Task instructions —
Using the Pell Wall Hall text below, explain why the house was let from 1891.

Pell Wall Hall is a neo-classical country house on the outskirts of Market Drayton in Shropshire. Faced in Grinshill sandstone, Pell Wall is the last completed domestic house designed by Sir John Soane and was constructed 1822–1828 for local iron merchant Purney Sillitoe at a total cost of £20,976.

After Sillitoe's death, Pell Wall was inherited by Marten Harcourt Griffin who between 1872 and 1875 added the south wing and had all the interiors remodelled. Financial problems caused Pell Wall to be let from 1891 until 1901 when it was purchased by a brewer from Liverpool named James Munroe Walker who occupied the house until 1917. It was used for its original purpose until 1928 when it was acquired by the Brothers of Christian Instruction, initially as a theological college and latterly as a boys' boarding school. The building was abandoned in 1962 and left to deteriorate until May 1986 when it was gutted by a fire which burnt for three days.

Ownership of Pell Wall passed to the local authority in 1988 under a compulsory purchase order; it was subsequently sold to the Pell Wall Preservation Trust for £1. Over the next ten years later Victorian and Edwardian additions were completely removed and the shell of the John Soane original was restored using a one million pound grant from English Heritage and a loan from the Architectural Heritage Fund. The house is still in a shell state comprising five ground-floor rooms, six first-floor rooms, six second-floor rooms and a large cellar. In November 2009 Pell Wall Hall and its four-acre grounds was put up for sale and was subsequently purchased for £580,000 by a private buyer who has stated his intention to "reinstate this country residence in empathy with Sir John Soane’s original drawings.”

Data excerpt —
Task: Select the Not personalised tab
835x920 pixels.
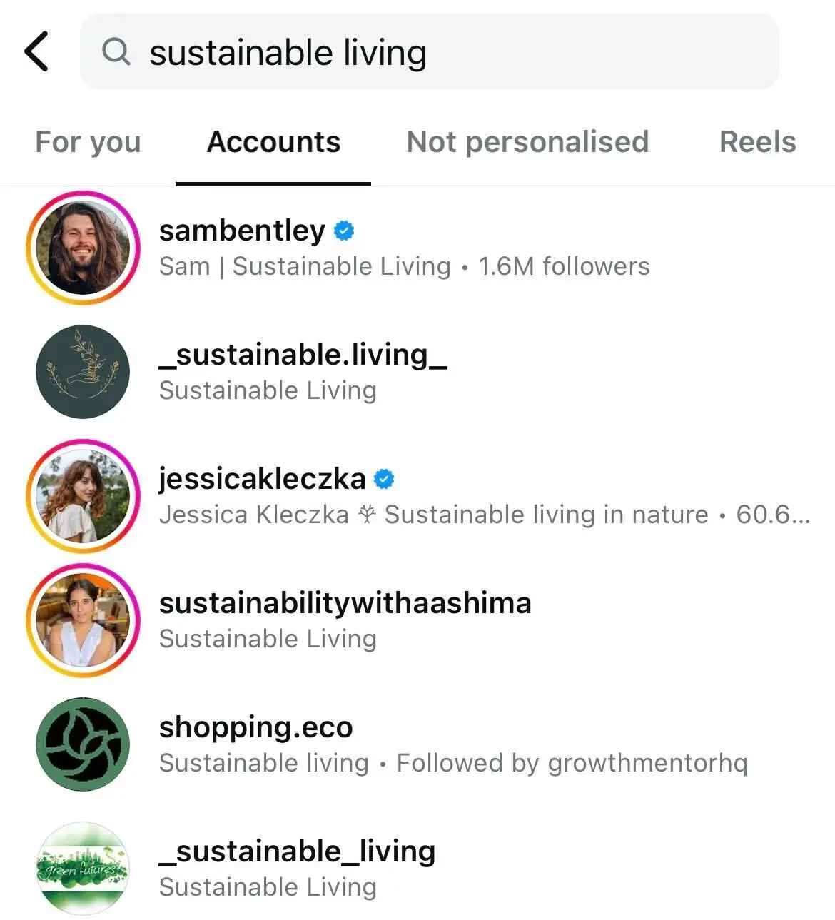Action: pos(527,142)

Solution to this task —
Financial problems caused Pell Wall to be let, beginning in 1891. It stayed let until 1901, when James Munroe Walker, a brewer from Liverpool, bought it.